PED Announces Increased Oversight Of Albuquerque Public Schools CTE Funds


The New Mexico Public Education Department on Tuesday announced new oversight of Albuquerque Public Schools’ use of federal funding for Career and Technical Education following the felony indictment of the program’s former director.

The state’s largest school district fired Sheryl Williams Stapleton, director of Career and Technical Education, on Aug. 31. The former state House majority leader has since been indicted on 26 state felony and two misdemeanor charges that accuse her of routing money meant for vocational education to businesses and charitable foundations in which she had an interest.

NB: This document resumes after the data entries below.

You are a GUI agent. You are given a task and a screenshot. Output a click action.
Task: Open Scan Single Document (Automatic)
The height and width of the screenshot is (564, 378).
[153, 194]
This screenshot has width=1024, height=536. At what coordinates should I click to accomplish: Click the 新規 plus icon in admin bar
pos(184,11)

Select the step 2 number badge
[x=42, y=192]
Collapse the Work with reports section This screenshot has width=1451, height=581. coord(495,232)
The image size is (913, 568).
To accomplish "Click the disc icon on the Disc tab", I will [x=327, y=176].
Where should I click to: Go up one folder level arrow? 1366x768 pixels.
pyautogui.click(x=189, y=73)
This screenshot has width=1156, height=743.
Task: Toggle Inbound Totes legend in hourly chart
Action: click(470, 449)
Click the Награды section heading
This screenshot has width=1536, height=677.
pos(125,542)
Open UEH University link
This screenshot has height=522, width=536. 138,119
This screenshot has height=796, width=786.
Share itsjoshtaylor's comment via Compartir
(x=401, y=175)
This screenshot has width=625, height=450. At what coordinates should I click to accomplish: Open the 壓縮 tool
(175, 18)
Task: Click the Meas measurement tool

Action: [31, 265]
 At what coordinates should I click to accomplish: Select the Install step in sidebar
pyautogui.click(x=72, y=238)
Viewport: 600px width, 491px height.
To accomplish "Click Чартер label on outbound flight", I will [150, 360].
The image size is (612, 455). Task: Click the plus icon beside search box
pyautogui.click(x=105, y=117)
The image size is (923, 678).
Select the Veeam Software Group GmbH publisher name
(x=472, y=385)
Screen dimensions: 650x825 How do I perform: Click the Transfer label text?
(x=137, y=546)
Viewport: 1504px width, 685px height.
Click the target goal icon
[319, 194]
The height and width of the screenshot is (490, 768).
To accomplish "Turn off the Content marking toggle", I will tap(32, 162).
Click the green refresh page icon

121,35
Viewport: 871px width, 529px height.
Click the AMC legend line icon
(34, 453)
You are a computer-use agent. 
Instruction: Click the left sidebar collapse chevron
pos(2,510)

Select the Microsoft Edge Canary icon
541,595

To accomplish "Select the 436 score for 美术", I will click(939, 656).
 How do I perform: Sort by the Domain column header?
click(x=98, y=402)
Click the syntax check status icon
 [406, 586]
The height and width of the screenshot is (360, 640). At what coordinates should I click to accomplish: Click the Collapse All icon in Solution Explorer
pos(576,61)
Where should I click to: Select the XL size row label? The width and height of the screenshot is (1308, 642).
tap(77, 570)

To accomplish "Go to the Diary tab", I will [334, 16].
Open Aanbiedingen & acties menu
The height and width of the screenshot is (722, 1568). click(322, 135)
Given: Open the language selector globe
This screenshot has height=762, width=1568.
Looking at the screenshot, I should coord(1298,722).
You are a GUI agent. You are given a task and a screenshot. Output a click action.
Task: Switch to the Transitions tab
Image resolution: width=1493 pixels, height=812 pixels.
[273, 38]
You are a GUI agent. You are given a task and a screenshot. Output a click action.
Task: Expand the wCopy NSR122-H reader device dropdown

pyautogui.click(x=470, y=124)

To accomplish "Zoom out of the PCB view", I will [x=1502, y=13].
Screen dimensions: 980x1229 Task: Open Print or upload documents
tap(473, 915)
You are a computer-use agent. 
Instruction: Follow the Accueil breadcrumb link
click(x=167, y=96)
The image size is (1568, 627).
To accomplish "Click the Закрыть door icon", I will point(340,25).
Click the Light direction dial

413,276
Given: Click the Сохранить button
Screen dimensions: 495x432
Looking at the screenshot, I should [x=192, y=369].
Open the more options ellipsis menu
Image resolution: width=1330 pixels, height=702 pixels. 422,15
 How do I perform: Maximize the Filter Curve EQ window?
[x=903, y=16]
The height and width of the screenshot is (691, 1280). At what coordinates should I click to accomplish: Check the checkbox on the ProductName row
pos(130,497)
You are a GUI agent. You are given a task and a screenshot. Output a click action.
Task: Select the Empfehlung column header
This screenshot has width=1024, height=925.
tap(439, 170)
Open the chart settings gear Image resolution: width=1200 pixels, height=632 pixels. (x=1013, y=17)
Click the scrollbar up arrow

In a letter sent today to Superintendent Scott Elder, Public Education Secretary Designate Kurt Steinhaus listed four conditions the district must meet before receiving federal CTE funds for the 2021-2022 award year: 

  • APS must review and update its federal procurement procedures and strengthen controls to ensure better segregation of duties against fraud, waste and abuse.
  • Upon approval by the Public Education Department, APS must implement the revised policies and procedures and train staff to follow them.
  • APS must engage an independent auditor, approved by the Public Education Department, to monitor the implementation of its conflict-of-interest policy and federal procurement procedures in the CTE program.
  • APS has until Oct. 1 to designate a point person to regularly communicate with the Public Education Department until such time as the conditions are removed.

“PED takes seriously the recent allegations related to APS’ controls over its procurement processes and conflicts related to APS’ CTE program,” Steinhaus said in the letter. “PED is committed to working cooperatively with APS to effectuate these corrective actions.” 

In addition to the four conditions, Steinhaus gave the district until Oct. 15 to submit an accounting by funding source of all payments made to Robotics Management Learning System LLC from fiscal year 2016 through FY 2021.

APS has awarded no-bid contracts to Robotics for licensed software since at least 2013 and in that time has paid more than $5 million to the company. The indictments accuse Robotics of funneling close to $1 million to two businesses and two nonprofits with ties to Williams Stapleton.

APS first became aware of issues with the Robotics contract in 2018 when it tried to contact the company about a mislabeled purchase order. APS employees discovered Robotics did not have a website, business address or phone number, and checks to the company were being sent to an Albuquerque post office box owned by Williams Stapleton’s son, the letter noted, citing documents related to the ongoing investigation by the Attorney General’s Office.

The indictment, filed Monday in Bernalillo County District Court, includes one count of racketeering, five counts of money laundering and separate counts of soliciting or receiving kickbacks and having an unlawful interest in a public contract.

Williams Stapleton, an Albuquerque Democrat, represented House District 19 from 1994 until her resignation July 30, two days after search warrants in the case were served on her home.  She has said through her attorney that she is innocent of any criminal charges and intends to clear her name.